Multiethnic Biographical Picture Book 5 out of 5 stars.
10 of 11 people found this review helpful.

This book is based on a true story about Bob Lemmons, a African American Cowboy. The pictures are outstanding representations of the story. It is a tale of a cowboy and his ability to ride with wild horses. He has the ability to lead the horses into thinking that he is one of them. Yes, a wild horse! This book could be used as an introduction to biographies or cowboys for young people. I would read it to 5-10 year old children. It is wonderfully written and would be a asset to any school or public library.

Sadly can't recommend this book 2 out of 5 stars.
7 of 10 people found this review helpful.

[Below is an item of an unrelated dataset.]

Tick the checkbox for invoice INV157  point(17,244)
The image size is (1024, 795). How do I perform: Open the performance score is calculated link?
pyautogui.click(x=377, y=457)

Although the writing is not very good it makes up for it by having a story that goes nowhere and has no real ending. Being a mother of two black boys I am alway looking for books that have black charactors in them--so I was quite pleased to buy a black cowboy book for them. This books disappoints in almost everyway. The purple prose is so overwrought that you feel as though you are reading a new line of pulp romances for children. The story involves an ex-slave enslaving wild horses while wishing he himself could leave this life and let his horse ride free into the distant horizon. In the midst of the book we are introduced to a lively wild colt only to have this colt immmediatly bit by a snake and die. It is this tragity that unsettles the herd of horses so that the mounted cowboy can take over as alpha horse and lead them to a waiting corral to be broken by the cheering white cowboys to whom he never speaks.
On the plus side the illustration's muddly watercolors are pleasing to the eye.

Editorial Review:

Based on true accounts by Bob Lemmons, a former slave, "Black Cowboy, Wild Horses" chronicles Lemmons' adventures as he tracks wild horses across the plains. Full color.